If we had any federal resources available perhaps we could facilitate the provision of cost recovery for some of those expenses, particularly changes of venue because they do not arise all that often. Currently I do not know how that is addressed.

Mr. John Maloney: Would there be a certain category of offence that we may apply this to or suggest that it be applied to, or all offences?

Ms. Catherine Kane: So much would depend on the estimates of the cost for that kind of program. When they arise now in various provinces often they are dealt with sort of on an ad hoc basis based on the specific circumstances of the case.

Where a change of venue is ordered to address the inability to perhaps select a jury in a particular community, and it is in the best interest of the administration of justice to move the trial, certainly that would be a case which would dictate that some compensation be provided. However there may have to be a test crafted for when those expenses would be compensable.

The Vice-Chairman (Mr. Paul Forseth): Mrs. Finestone.

Mme Sheila Finestone (Mount Royal, Lib.): When called as witnesses—and I can only speak for complaints from my own constituents who have been called as witnesses—they can lose days and days from work. Is the decision as to whether or not the witness is compensated, depending on the nature of the crime, a federal responsibility or is it always provincial responsibility?

Ms. Catherine Kane: In a case that is prosecuted provincially, a Criminal Code prosecution in any of the provinces, for example, it is a provincial responsibility.

Mme Sheila Finestone: The remuneration or the amount of recompense for the days spent would be a provincial responsibility.

Ms. Catherine Kane: That's correct.

Mme Sheila Finestone: What was that thing called, a superfine or something or other?

Ms. Catherine Kane: A surcharge.

Mme Sheila Finestone: It should be a superfine. Is the surcharge used to pay these witnesses?

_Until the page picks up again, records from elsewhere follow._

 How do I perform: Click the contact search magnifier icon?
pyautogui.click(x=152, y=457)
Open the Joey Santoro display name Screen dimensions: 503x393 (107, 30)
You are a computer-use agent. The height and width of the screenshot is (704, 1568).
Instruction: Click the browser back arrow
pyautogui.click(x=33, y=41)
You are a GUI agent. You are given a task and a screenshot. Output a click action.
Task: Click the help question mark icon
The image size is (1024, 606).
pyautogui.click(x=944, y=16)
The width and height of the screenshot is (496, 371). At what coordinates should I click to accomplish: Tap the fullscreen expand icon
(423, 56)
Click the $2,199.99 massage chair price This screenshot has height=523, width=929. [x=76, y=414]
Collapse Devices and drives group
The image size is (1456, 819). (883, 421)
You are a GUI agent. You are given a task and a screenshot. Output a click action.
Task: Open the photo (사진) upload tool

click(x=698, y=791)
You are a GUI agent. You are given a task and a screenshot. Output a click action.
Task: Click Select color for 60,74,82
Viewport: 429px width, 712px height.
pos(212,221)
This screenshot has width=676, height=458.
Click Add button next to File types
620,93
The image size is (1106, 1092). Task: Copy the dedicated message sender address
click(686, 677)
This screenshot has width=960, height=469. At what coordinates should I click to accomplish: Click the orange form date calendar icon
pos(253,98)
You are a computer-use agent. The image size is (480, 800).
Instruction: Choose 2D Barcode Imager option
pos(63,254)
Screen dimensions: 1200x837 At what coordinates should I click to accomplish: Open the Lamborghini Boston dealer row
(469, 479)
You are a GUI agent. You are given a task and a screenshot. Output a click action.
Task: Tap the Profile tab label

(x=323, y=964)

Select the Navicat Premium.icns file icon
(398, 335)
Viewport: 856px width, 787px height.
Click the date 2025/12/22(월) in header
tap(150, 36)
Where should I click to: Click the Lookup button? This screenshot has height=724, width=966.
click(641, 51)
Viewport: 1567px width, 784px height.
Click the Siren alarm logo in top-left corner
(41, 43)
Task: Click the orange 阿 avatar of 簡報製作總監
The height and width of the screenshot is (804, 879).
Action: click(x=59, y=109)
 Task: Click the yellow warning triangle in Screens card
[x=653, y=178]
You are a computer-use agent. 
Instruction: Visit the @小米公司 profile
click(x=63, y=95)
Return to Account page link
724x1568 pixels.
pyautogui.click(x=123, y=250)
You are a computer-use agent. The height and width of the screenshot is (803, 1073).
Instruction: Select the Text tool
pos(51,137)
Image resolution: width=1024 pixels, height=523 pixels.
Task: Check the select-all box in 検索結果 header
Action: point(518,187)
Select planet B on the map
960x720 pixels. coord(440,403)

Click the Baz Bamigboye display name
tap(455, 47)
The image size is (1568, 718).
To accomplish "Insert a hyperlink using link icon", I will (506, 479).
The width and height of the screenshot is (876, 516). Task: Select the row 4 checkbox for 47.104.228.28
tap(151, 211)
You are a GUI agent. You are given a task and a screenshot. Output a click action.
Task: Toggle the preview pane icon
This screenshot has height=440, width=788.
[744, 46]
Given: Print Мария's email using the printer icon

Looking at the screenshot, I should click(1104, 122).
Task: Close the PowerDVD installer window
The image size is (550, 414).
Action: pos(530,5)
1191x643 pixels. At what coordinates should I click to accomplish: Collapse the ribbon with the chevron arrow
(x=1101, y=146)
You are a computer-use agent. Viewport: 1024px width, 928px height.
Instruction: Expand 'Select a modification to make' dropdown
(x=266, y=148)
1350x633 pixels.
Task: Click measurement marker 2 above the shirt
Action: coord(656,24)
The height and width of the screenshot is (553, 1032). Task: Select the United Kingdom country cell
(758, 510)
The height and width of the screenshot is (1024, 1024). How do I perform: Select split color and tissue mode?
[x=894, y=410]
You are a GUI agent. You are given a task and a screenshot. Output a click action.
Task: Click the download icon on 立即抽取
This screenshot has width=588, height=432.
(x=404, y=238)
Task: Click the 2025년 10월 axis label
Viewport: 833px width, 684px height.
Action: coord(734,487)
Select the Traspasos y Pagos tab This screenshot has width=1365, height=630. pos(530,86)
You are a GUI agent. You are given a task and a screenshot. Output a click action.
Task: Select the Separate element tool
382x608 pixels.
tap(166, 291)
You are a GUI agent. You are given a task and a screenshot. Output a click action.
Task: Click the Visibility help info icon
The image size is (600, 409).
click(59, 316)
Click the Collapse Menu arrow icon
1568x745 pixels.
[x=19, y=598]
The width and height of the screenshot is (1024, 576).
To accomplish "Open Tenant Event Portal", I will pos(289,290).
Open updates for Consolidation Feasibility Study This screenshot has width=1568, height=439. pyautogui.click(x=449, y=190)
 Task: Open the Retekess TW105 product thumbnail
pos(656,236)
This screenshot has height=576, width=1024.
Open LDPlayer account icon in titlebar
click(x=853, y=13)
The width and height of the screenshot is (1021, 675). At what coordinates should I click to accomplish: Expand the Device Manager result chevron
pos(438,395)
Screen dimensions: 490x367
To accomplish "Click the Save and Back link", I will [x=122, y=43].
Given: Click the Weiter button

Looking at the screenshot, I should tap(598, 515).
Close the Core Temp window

Ms. Catherine Kane: No, the surcharge—

Mme Sheila Finestone: Could you categorize for us, or define if you know, what that amount of money is used for specifically? You said that when judges know the services for which they are collected it would be more prone to apply.

Ms. Catherine Kane: Currently the regime is that the surcharge goes into a special fund in the province. Most provinces refer to it as the victims assistance fund. They include in that fund their own surcharge on provincial offences and the surcharge collected on Criminal Code offences.

The Criminal Code provision specifies in a general way that revenue is to be used to provide assistance to victims of crime. It does not say what specific assistance. There is no requirement for the province to later detail for the federal government what they have used the revenue for, but all the provinces can certainly point to countless services they provide with revenue from their victims assistance fund, which is a blending of the two surcharges.

Mme Sheila Finestone: Like what, for instance?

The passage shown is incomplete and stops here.